The Buffalo Bills led the NFL in rushing attempts per game in the 2013 regular season, with their 34.1 carries per contest ranking as the seventh-highest per-game average that the league has seen in the last decade. The only other non-playoff team that even approached Buffalo's commitment to running the ball was the New York Jets, who, like the Bills, started a rookie quarterback last season.
Buffalo also finished second in the league in average rushing yards per game, with their 144.2 mark trailing only the Philadelphia Eagles. Run game efficiency, however, was more problematic: the Bills' average of 4.2 yards per rush ranked them tied for No. 14 in the league. The Bills were committed to the run last year, without a doubt, but they were average in executing it.
Heading into the 2014 season, offensive coordinator Nathaniel Hackett wants to run even more plays per game, which by extension means that the Bills might end up running even more this season. Doug Marrone has re-tooled his offensive line, gaining mobility and power with his athletes up front to help diversify the way the Bills can block for their backs. Add in a developing quarterback and a work-in-progress passing attack, and the Bills aren't likely to be any less devoted to the running game than they were a year ago. They just need to be better at it.
The bulk of discussions about the Bills' running game start with a deep stable of running backs that might all prove themselves worthy of playing time. We'll get to them in a minute. Let's start first by examining the players blocking for those backs.
Buffalo only used a fullback on 21 percent of snaps last season, with the vast majority of those going to Frank Summers. As a zone running team, Summers was not necessarily the traditional lead blocker that most fans conceive of when discussing fullbacks; he did lead runners into the hole, of course, but spent a good chunk of time sealing off gaps as the scheme allowed runners to pick a gap to exploit. He made his share of mistakes and whiffs, but in general was solid enough for such a small role. Summers also acquitted himself well with the ball in his hands; he turned 19 total touches into 125 yards and two touchdowns.
Reserve tight end Lee Smith is the preferred designated blocker on offense; his role was nearly double Summers' at 36.9 percent of total snaps. His role was also significantly more one-dimensional than Summers'; he's a perimeter blocker whether it's a pass play or a run play, acting as a third offensive tackle for all intents and purposes. In such a run-oriented attack, there is still plenty of room for Smith to maintain that key role - particularly since tight ends are six times as prevalent in Buffalo's offense as fullbacks to begin with.
Those are the blocking roles - and they serve as complementary notes to the types of blocking changes we theorized in yesterday's offensive line article. We'll talk on Friday about how those might mutate in 2014 based on this spring's personnel changes.
While we're talking about play time percentages, here's an interesting fact that we've previously discussed: if you add up every rep that any Bills running back (excluding Summers, a fullback) played last season, you come away with 1,161 - the exact number of offensive plays the Bills ran.
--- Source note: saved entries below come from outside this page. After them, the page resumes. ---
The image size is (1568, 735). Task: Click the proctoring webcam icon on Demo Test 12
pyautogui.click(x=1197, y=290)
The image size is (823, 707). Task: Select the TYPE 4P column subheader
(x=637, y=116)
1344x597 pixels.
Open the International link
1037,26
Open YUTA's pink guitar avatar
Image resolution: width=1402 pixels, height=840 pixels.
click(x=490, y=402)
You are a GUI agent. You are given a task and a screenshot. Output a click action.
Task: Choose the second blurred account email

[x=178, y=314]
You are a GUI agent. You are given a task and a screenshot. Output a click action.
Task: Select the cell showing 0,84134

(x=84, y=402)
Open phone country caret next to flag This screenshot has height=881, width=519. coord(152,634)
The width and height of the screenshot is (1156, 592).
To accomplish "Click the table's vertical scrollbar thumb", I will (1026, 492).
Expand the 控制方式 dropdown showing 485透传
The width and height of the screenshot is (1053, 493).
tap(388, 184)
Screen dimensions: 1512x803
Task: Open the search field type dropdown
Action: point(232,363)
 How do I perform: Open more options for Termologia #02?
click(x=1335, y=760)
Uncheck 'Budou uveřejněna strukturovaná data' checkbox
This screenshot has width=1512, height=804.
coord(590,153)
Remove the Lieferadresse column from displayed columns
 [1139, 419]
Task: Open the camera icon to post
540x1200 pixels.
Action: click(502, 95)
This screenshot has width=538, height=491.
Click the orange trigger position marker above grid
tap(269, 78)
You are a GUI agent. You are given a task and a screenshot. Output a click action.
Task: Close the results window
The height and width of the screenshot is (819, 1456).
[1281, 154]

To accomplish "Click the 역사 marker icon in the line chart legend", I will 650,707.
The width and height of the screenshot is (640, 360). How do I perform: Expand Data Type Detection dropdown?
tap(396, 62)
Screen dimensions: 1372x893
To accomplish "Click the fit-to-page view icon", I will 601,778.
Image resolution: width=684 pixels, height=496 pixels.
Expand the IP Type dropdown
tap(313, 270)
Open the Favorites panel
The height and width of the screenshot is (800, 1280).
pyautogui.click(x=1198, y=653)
That means that, within the construct of Hackett's offense, there was nearly always only room for one running back on the field at a time.
That may need to change - and not just because the team needs to find more playing time for a unique talent like C.J. Spiller. The team has three more backs beyond him - Fred Jackson, Bryce Brown and Anthony Dixon - that merit, to varying degrees, playing time consideration. Jackson, of course, is guaranteed his fair share of touches, and will likely play the most of any Bills back thanks to his utility as a blocker.
Let's say, for argument's sake, that Hackett doesn't go out of his way to expand the role of the running back in the offense. The Bills are now effectively splitting one position up between not just Jackson and Spiller, but potentially another two players, as well. That is an exceptionally difficult task to accomplish, to the point where we should begin to wonder if we're not all overvaluing exactly what Brown and Dixon will contribute to the offense in 2014. There may not be much room for them to contribute if everyone is healthy - with the possible exception of a Spiller role expansion opening the door for a bit more work spelling Jackson in the backfield.
We'll talk more about how the Bills will split up five skill position roles to construct their offense on Friday, after we have discussed the passing attack tomorrow. For now, let's leave the running game discussion at this: between runners and blockers (we're counting tight ends as blockers), the Bills averaged 2.4 players out of five per snap last season, leaving 2.6 players per snap for wide receivers. In essence, their offensive personnel packages still leaned favorably in the direction of passing personnel, but not by much. As Buffalo's offense diversifies, however, that may change - and if it does, one would hope it changes more in favor of the passing attack, where Buffalo's upside is excellent. The Bills are going to run the ball a lot in 2014, but that doesn't necessarily mean that we should expect gaudy statistical gains in most areas - except, in an ideal world, for their per-carry efficiency.